"The Word became flesh and made his dwelling among us. We have seen his glory, the glory of the One and Only, who came from the Father, full of grace and truth." John 1:14

Thursday, January 24, 2013

Becoming Nothing

As far back as I can remember, parents and mentors have encouraged me to "make something of myself." It is one of those things people say without thinking through the implications.  Of course, the well-intended statement was supposed to challenge me to set some goals and achieve them. In so doing, it was implied, I would become "something" as opposed to "nothing." We all do it. I frequently ask kids questions like, "What do you want to be when you grow up?" How would we react if the person we are asking said, "Thanks for asking. When I grow up, I want to become nothing."

Having just exhorted us to have the same attitude as Christ, who was God in his nature, Paul elaborates on the attitude we are to imitate. In spite of his Godhood, Jesus made himself "nothing." Of course, this is meant to point to the status of God-Creator in comparison with man-servant-human. Jesus willingly stepped down from the throne of heaven to become a man, a servant in the likeness of a human being:

"Who (Jesus), being in very nature God, did not consider equality with God something to be grasped, but made himself nothing, taking the very nature of a servant, being made in human likeness." Philippians 2:6-7

Interestingly, Paul repeats the phrase "very nature" to reflect the contrast of Jesus Christ being in very nature God...taking the very nature of a servant. This theological phenomenon is known as the kenosis of Christ, using the Greek word here translated "made himself nothing" and meaning, literally, to empty oneself. Like many other theological ideas, there are more questions than answers here about exactly what that might mean. Was Jesus then, as a human, only human? When he forgave sin and commanded the wind and waves, was he doing so as a man, as God, or as God-man?
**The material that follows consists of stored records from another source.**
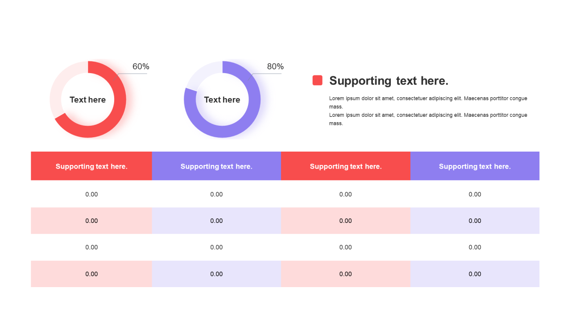Click the first Lorem ipsum paragraph line
Viewport: 571px width, 321px height.
coord(428,99)
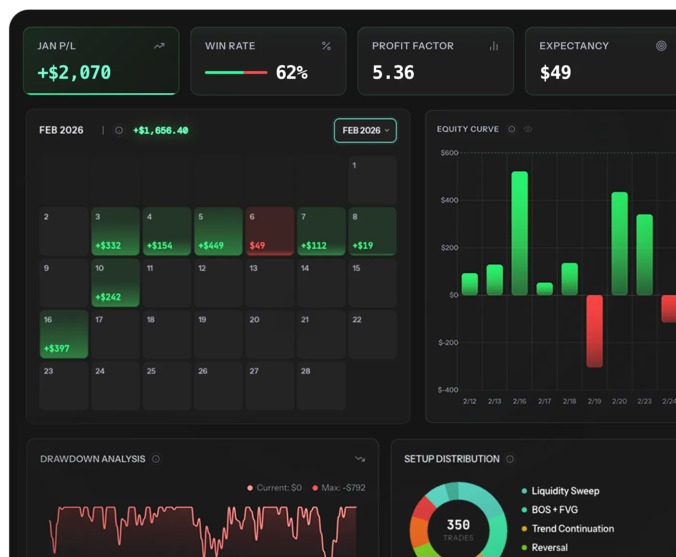The height and width of the screenshot is (557, 676).
Task: Select the Reversal legend entry
Action: pos(549,547)
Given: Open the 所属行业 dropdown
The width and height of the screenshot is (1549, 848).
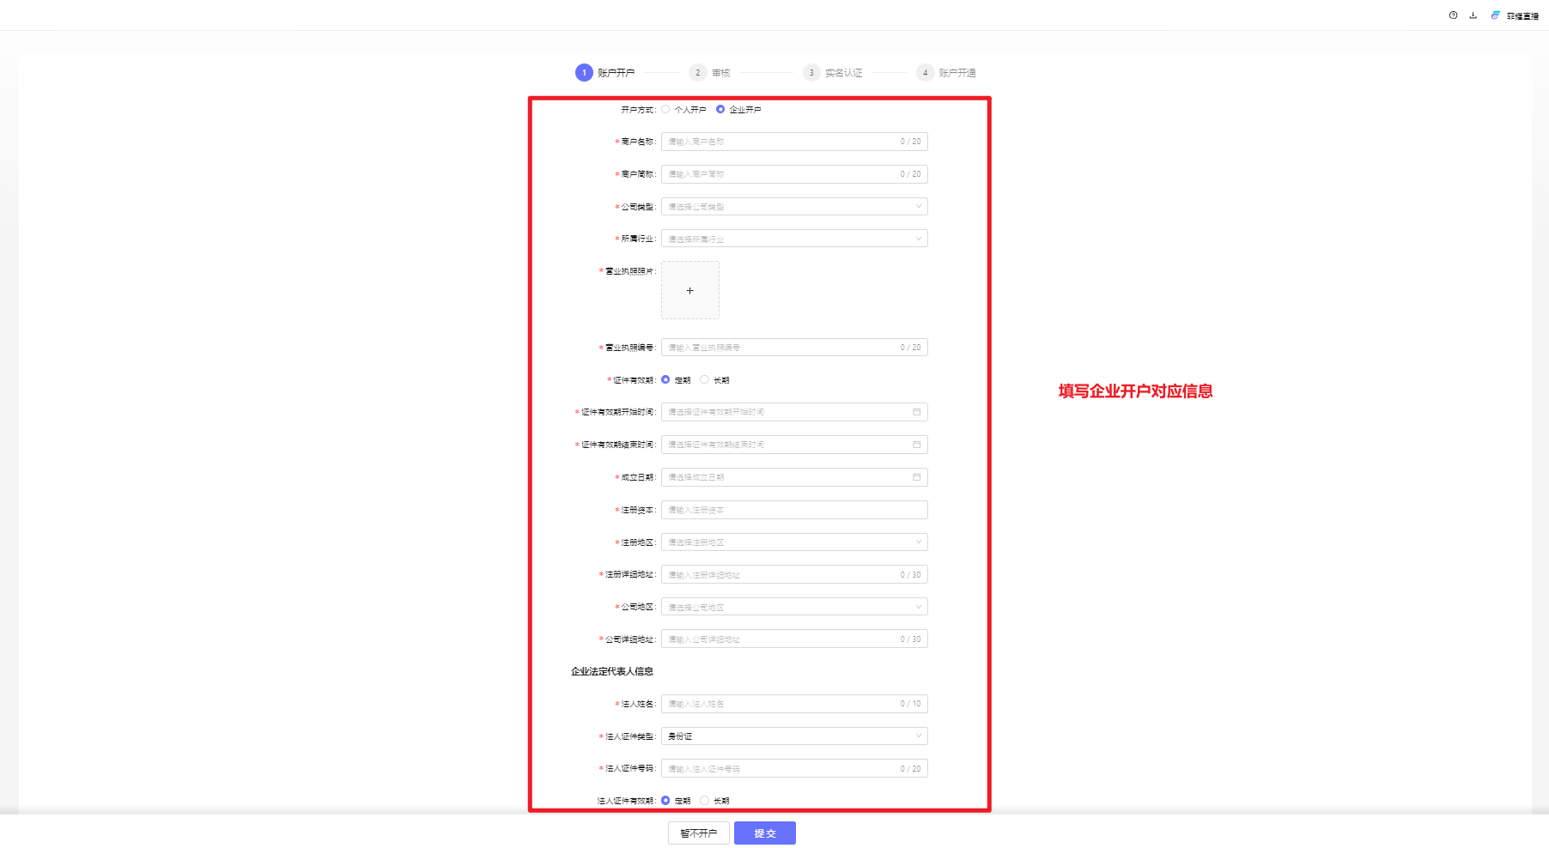Looking at the screenshot, I should coord(793,239).
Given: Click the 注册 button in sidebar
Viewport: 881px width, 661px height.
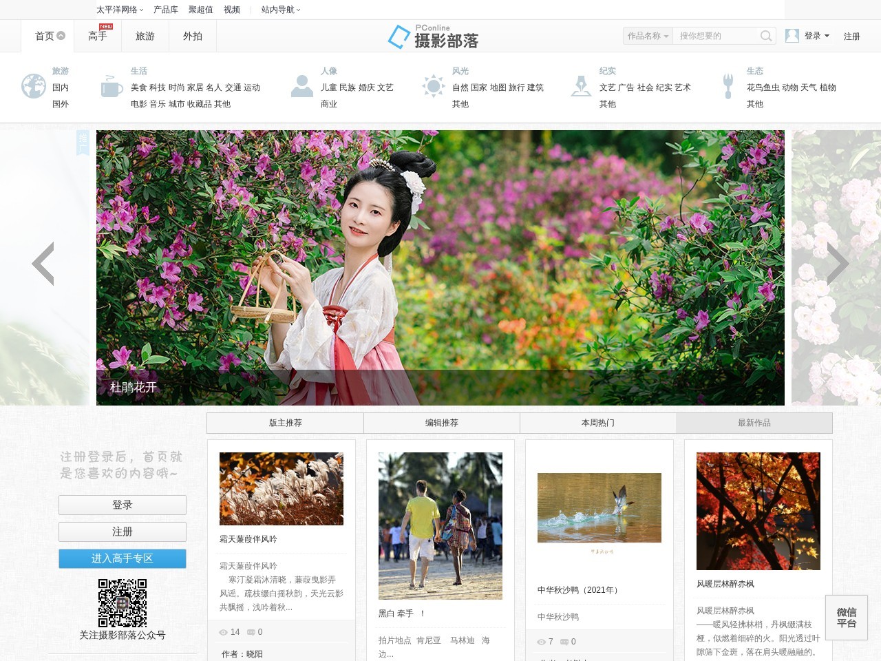Looking at the screenshot, I should pos(123,532).
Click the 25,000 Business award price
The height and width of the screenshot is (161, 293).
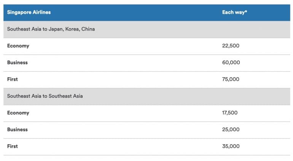click(231, 129)
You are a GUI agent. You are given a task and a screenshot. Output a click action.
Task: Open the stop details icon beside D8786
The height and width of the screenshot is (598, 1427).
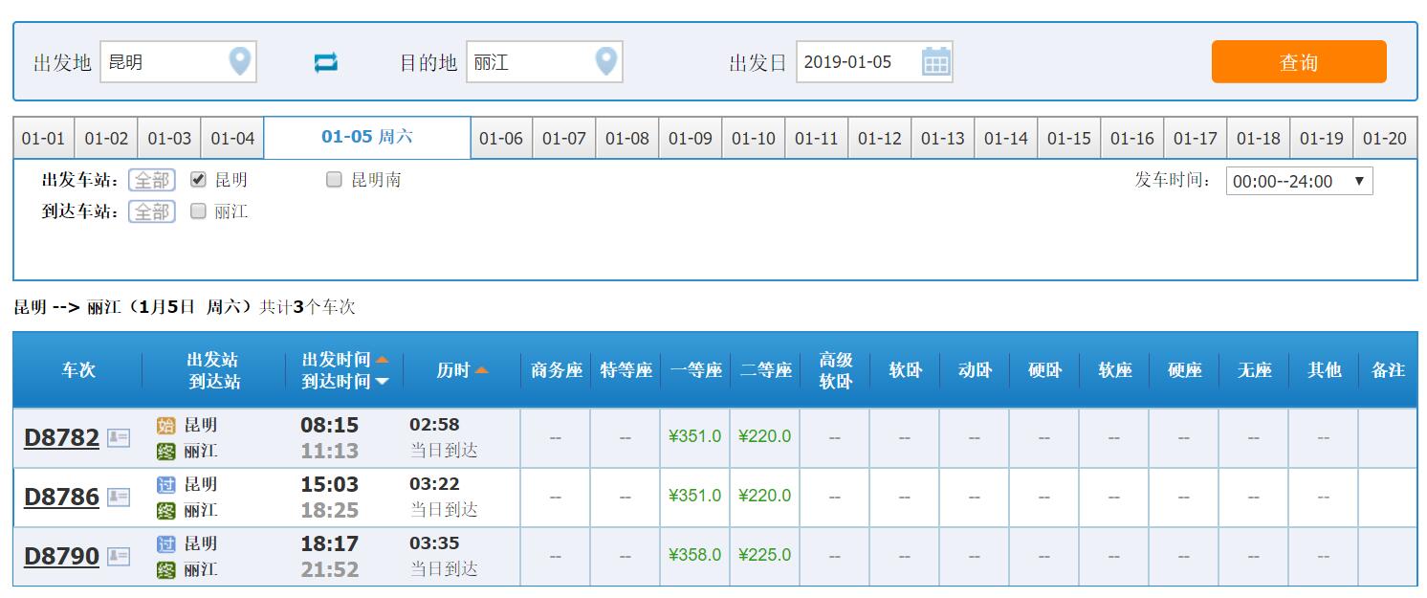tap(119, 497)
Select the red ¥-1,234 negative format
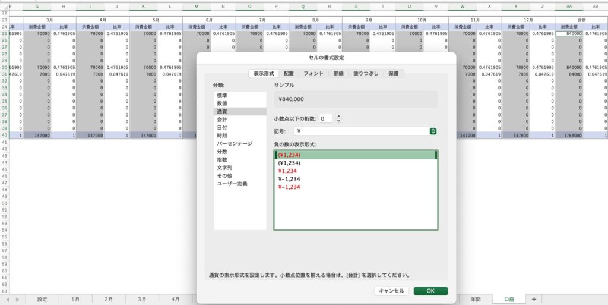 click(x=289, y=187)
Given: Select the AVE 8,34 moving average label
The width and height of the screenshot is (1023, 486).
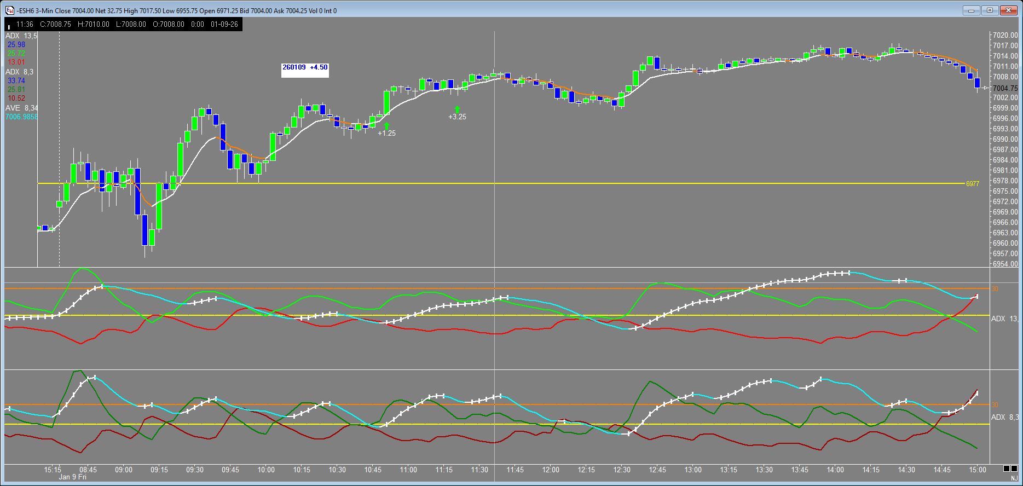Looking at the screenshot, I should point(22,108).
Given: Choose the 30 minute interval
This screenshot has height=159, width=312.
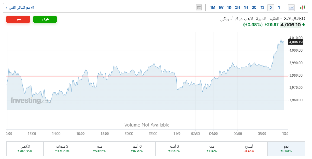Looking at the screenshot, I should coord(254,7).
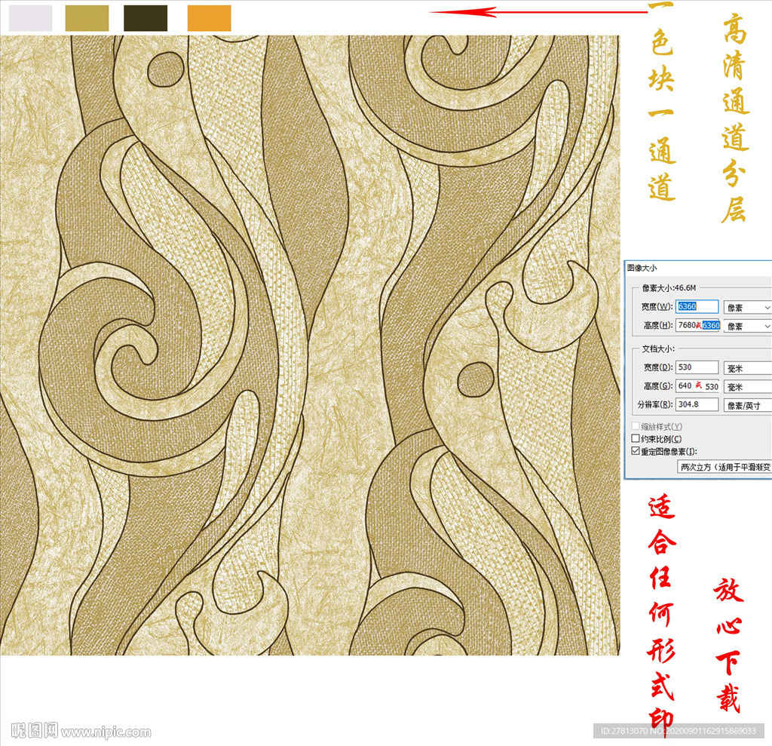Open the 两次立方 resample method dropdown
772x746 pixels.
(724, 467)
Interesting as these questions are, to follow their threads too far is to stray from the meaning and implications of what Paul is teaching us.

Apparently the Philippians, like the rest of us, were aware of status and social-climbing (or the religious version of it) and needed to be reminded to follow the example of Christ who slept in the fields, washed the disciple's feet, and obeyed the will of God the Father--all the way to the cross. In our very nature, we compare ourselves to others and compete to come out on top. We are driven to "make something of ourselves." We are saved by grace, adopted children of the King, indwelt by the very Spirit of God, yet we live as those who have something to prove, something to earn.

What if we took Paul's admonition to heart and imitated the attitude of Christ by "becoming nothing?" We all have a part in the Kingdom; each person has a role. It is people who assign more prestige to some parts than others. Apart from Christ, we are indeed nothing. United to Christ we can bear abnndant fruit, not because we are something, but because we branches are grafted into the Vine, Christ. What if we viewed the exercise of our gifts, whatever they are, as acts of a servant--a servant of the King and a servant of others for the sake of the Kingdom? There would certainly be less room for prideful or envious comparisons. Guess what, I am nothing, and so are you. Rather than competing to be gods (little "g") lets embrace our nothingness together, and be found in our very nature servants. It's what pleases the King and, ironically, it is in becoming nothing that we find our identity and our home in Him.